(a) Let $C_n$ denote the number of ways of writing a valid list of open and closed parentheses of length $2n$ (valid means that at any point along the list, the number of open parentheses must be greater than or equal the number of closed parentheses). In the case of $n = 3$, there are 5 valid configurations:
((())), (())(), ()()(), (()()), ()(())
With $C_0 = 1$, provide a combinatorial proof that
$C_{n+1} = C_0C_n + C_1C_{n-1} + …. + C_kC_{n-k} + …C_nC_0$
(b) Show that $C_n$ also determines the number of paths in the plane from $(0, 0)$ to $(n, n) \in \mathbb{N} \times \mathbb{N}$, that always stay above the main diagonal $(y = x)$ if each step in the path is of the form $(1, 0)$, or $(0, 1)$ (i.e., unit distance due east or due north).

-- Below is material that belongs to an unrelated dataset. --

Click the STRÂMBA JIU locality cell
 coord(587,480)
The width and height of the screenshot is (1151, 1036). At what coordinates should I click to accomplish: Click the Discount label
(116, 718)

I can't seem to figure out this problem.
Hint. For a valid bracket word of length $2n+2$, the first symbol must be a left bracket. This will at some stage be matched by a right bracket. So the word looks like $$(\cdots)\cdots$$ where each $\cdots$ is a valid bracket word. These two words between them contain $2n$ symbols. See if you can finish the argument from here.